The God that created everything that exists loves you. The Bible says "For God so loved the world that he gave his only begotten Son...." (John 3:16). 

The good news is that God offers hope, joy, and real meaning in life. Jesus said "I am come that they might have life and have it more abundantly" (John 10:10). 

God doesn't just love you. He loves you more than you could ever imagine and wants a real and personal relationship with you. That said, thre's a problem, but you probably already know that. The problem is sin. Sin is anything that falls short of complete reverence to God and total obedience. You also probably know this, but the Bible says that we are all sinners and fall short of of obedience and reverence to God. "For all have sinned and fallen short of the Glory of God" (Romans 3:23). The Bible goes on to say we don't seek after God, we don't even fear God. Many people think they are pretty clean before God and really won't have much to answer for. The Bible says that's just not so. Have you ever stolen anything? Even a pencil or a piece of candy? What does that make you? A thief. Have you ever lusted or coveted something that wasn't rightfully yours. Jesus said "Anyone that looks after a woman lustfully has already commited  adultery with her in his heart." What does that make you? An adulterer. Is there anything in your life that has taken God's rightful place in your life as the most important thing? If so, you are an idolator. Do you worship money, respect, admiration, status, leisure, or power? Whatever takes God's rightful place in your life is your god. You see we not only sin by our outward actions, but in our thoughts and our attitudes. The sad fact is that sin is so much a part of our being that the Bible says it's in our very nature. The Bible goes on to say that we are "slaves" to sin. If you read the third chapter of the Book of Romans, you'll find that the Bible says that we are completely saturated by our sin so much that it's a part of who we are. Pretty condemning huh? Unfortunately, this means you as well as me and everyone. We may laugh at our sin, but be assured, God takes it very seriously and does not laugh about our sin. We all stand guilty before the Holy God and judge of the universe and our souls. 

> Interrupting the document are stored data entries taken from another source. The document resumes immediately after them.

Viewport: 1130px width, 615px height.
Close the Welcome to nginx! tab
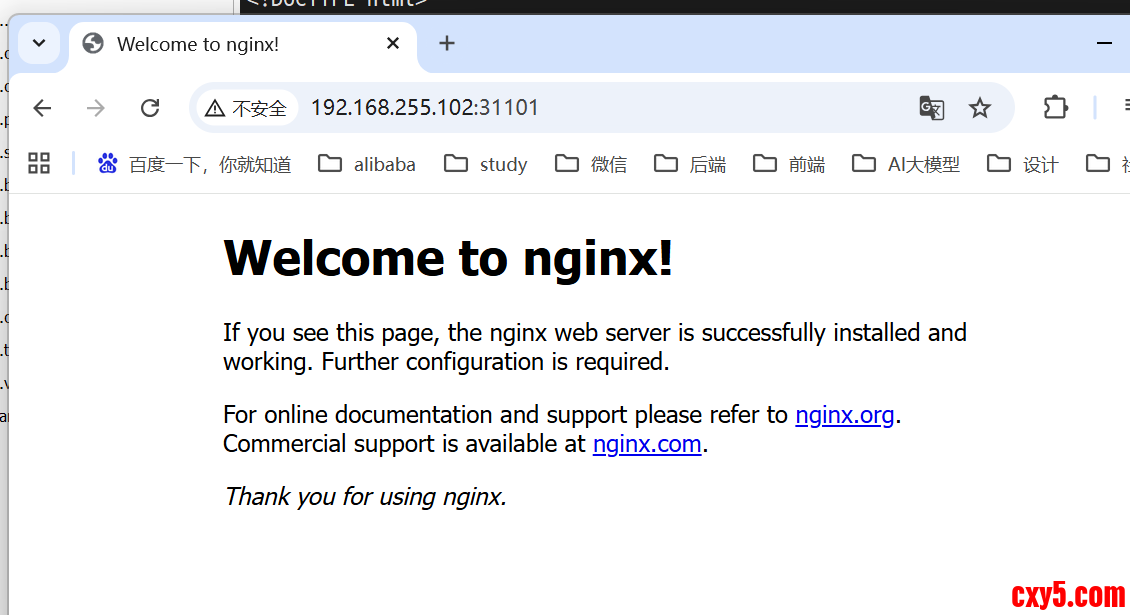[x=393, y=44]
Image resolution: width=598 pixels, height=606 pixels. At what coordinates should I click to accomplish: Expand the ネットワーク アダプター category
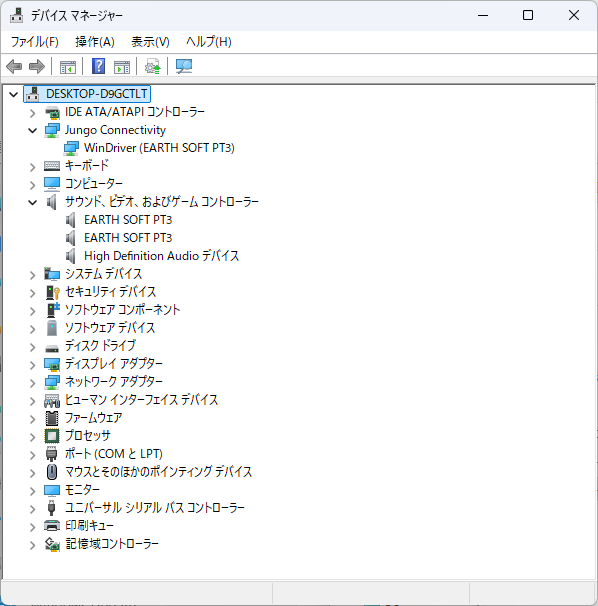tap(32, 383)
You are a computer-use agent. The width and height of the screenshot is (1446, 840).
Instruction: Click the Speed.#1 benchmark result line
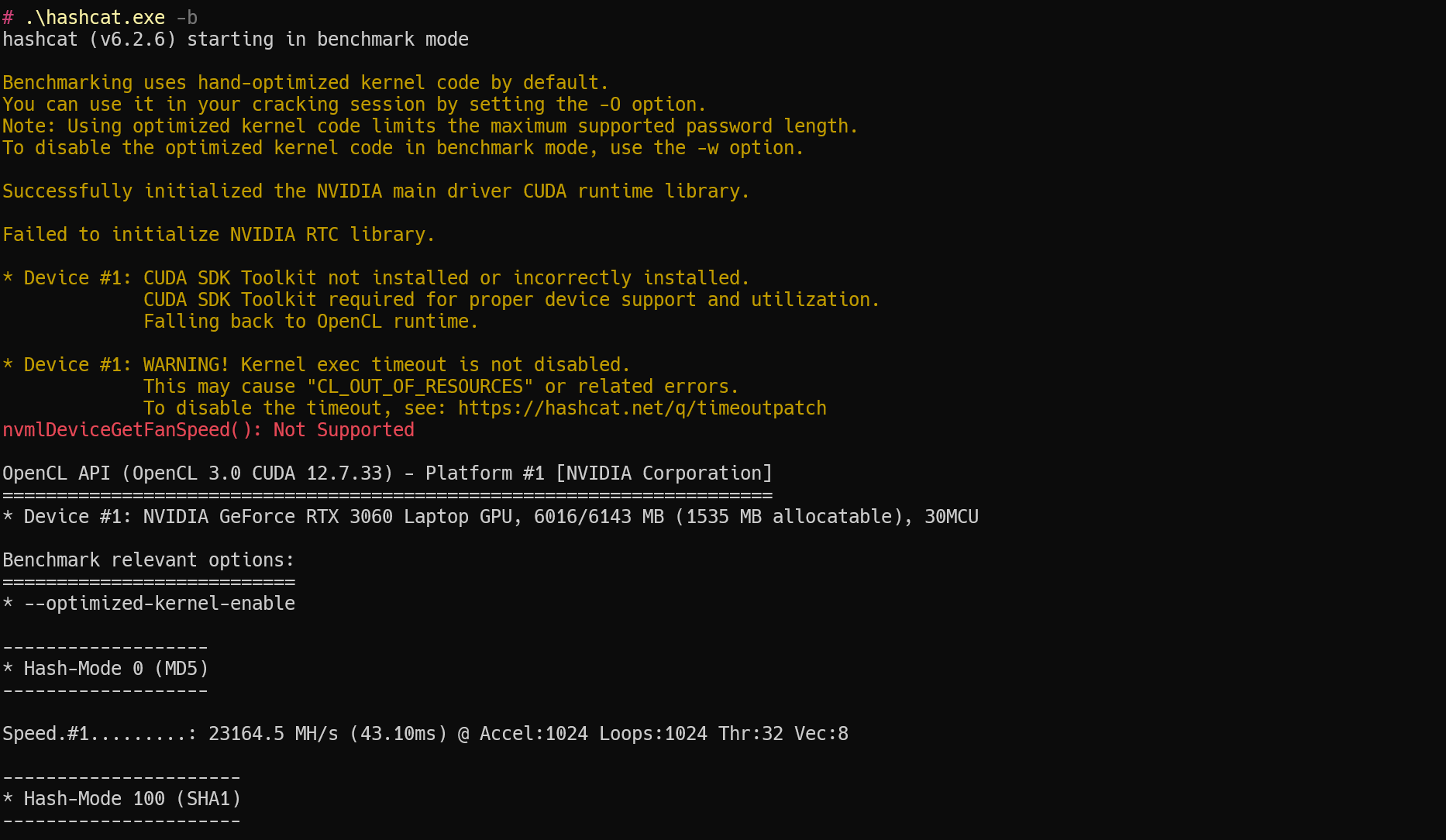425,734
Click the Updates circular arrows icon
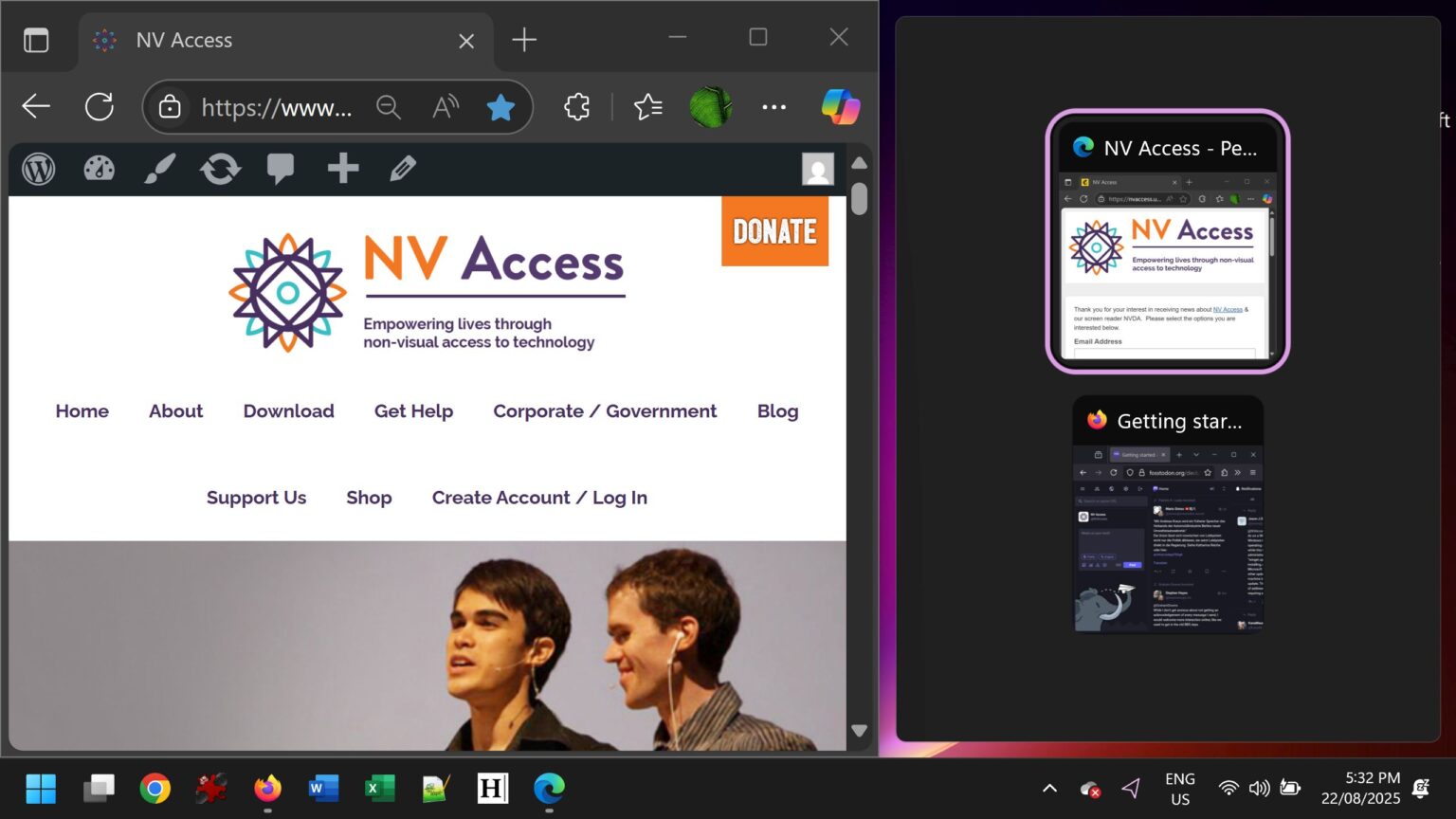1456x819 pixels. (x=219, y=169)
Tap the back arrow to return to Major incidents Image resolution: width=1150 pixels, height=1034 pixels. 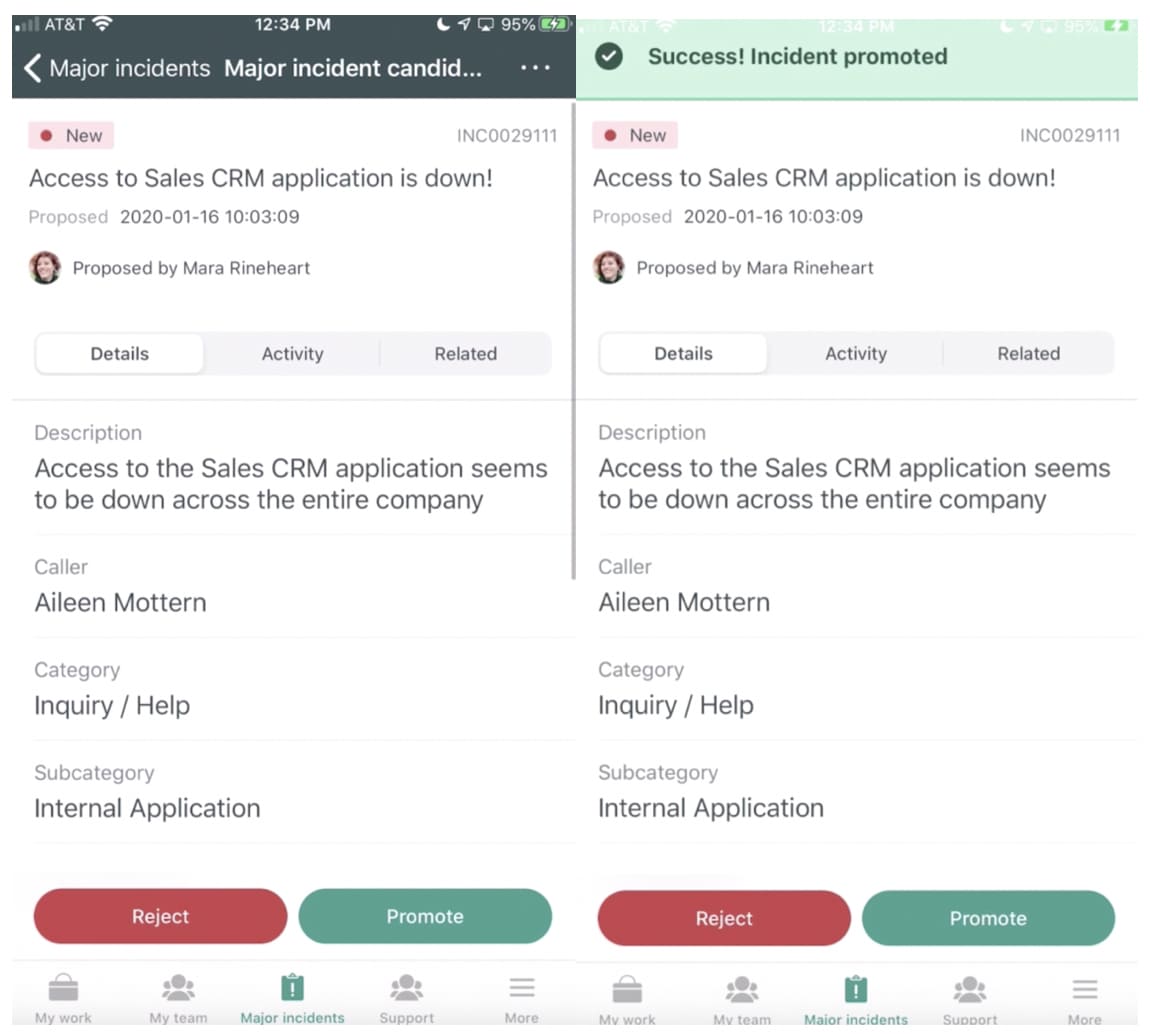31,68
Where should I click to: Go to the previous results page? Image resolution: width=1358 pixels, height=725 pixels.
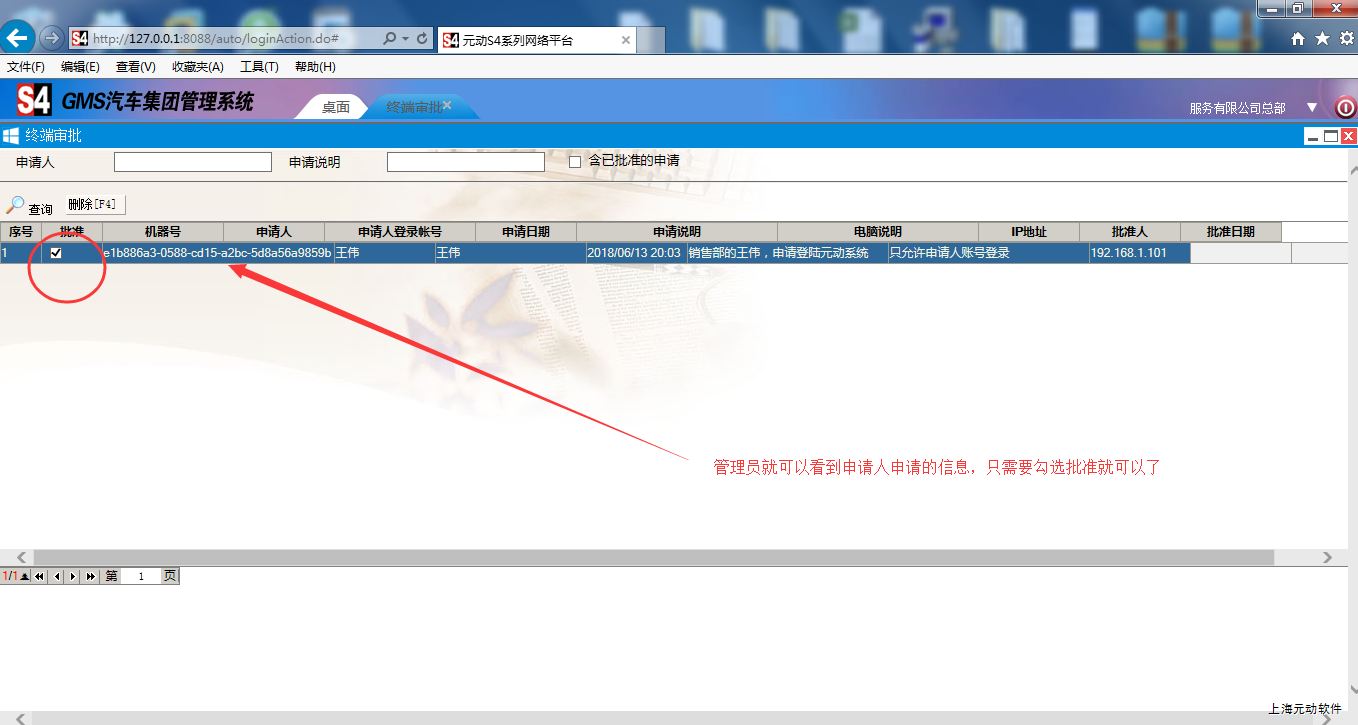click(57, 577)
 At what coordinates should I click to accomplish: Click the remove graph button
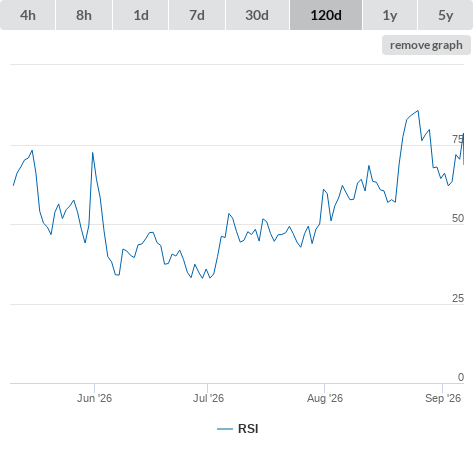tap(426, 45)

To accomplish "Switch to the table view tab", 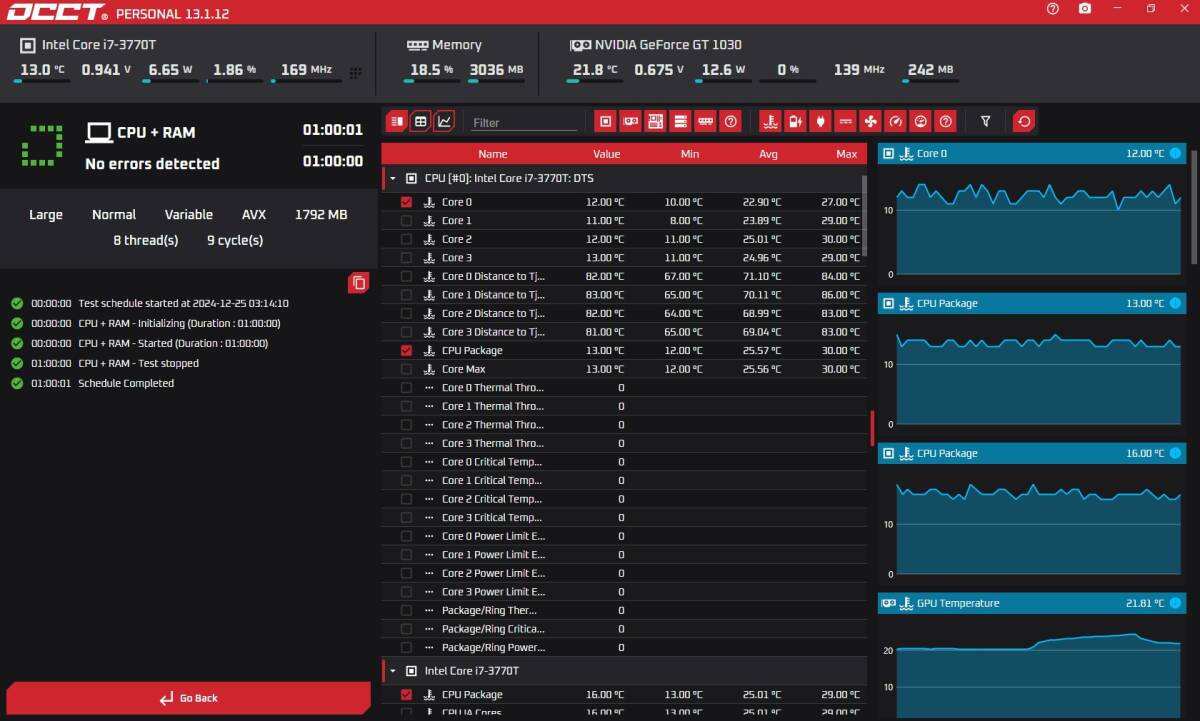I will 420,121.
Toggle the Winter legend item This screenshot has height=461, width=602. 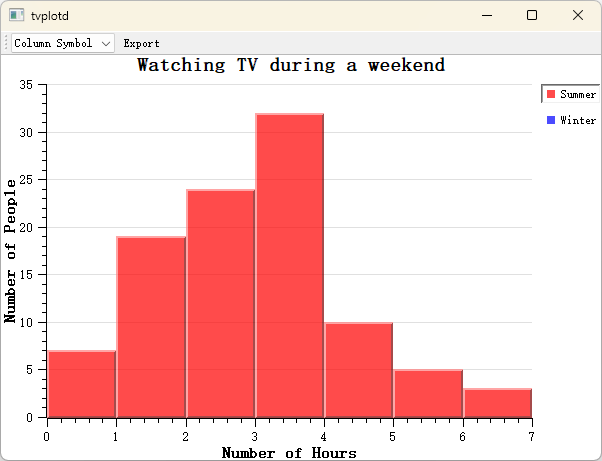(571, 120)
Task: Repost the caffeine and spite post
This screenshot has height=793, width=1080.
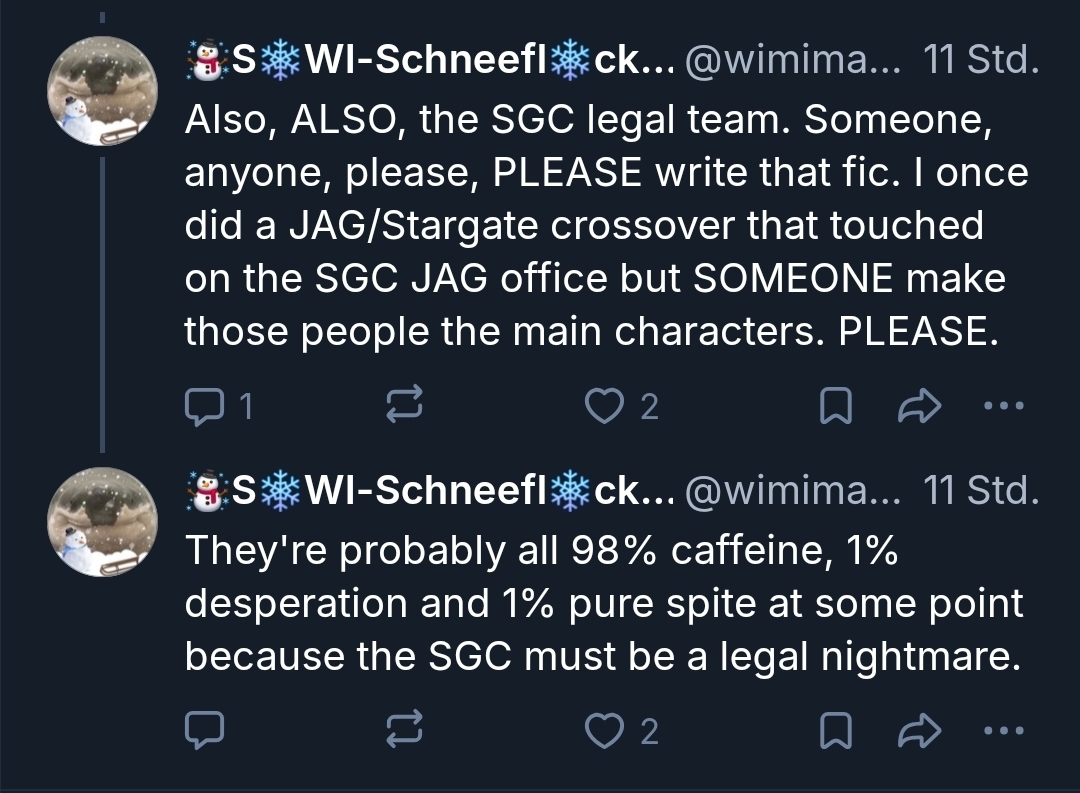Action: click(x=406, y=732)
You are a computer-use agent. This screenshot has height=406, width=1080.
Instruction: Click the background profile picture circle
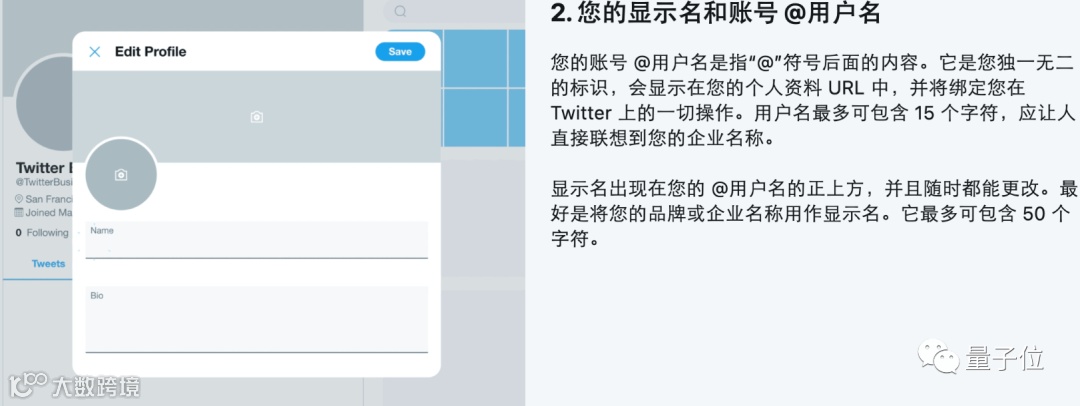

Sin creates a real problem. The Bible says that God is Holy, righteous, and just. Not like we think of just. God is perfectly just and the judge of the whole world. God has given us the ten commandments and rules to live by. He's also given us the ability to tell the difference between right and wrong. That's that "little voice" that tells you you're about to do something very wrong. God has given us that ability and we have chosen sin over God, rebellion over obedience, evil over good. It's scary but very simple. God has offered us a choice, him or sin and we've chosen sin and rebellion. God as the righteous judge must and will punish all sin. The Bible says "For the wages of sin is death" (Romans 3:23). Death is separation from life and the source of life, God. Apart from a miracle of God, we are separated from him. If we die in that state, Hell and eternal torment is our only and permanent fate. The Bible says "For the wrath of God is revealed from heaven against all godlessness and wickedness of men who supress the truth by their wickedness" (Romans 1:18). The word "godless" means anything that falls short of complete reverence and respect for God. Apart from Jesus, we have a real problem; the wrath of God. By the way, the word wrath indicates God's vengeance. We have wronged and offended God by our sin. This sin must and will be judged and punished. 

The Bible says that God came to earth as a man (Jesus!), lived a perfect, sinless life, and was sacrificed for our sins, and in our place. He took the punishment that was rightfully ours and rose again on the third day (Romans 5:8, Hebrews 10:1-15). Yes, God sacrificed his own son, Jesus, so that we could go free and have true life a relationship with him. Jesus, God in the flesh, took our punishment on himself. 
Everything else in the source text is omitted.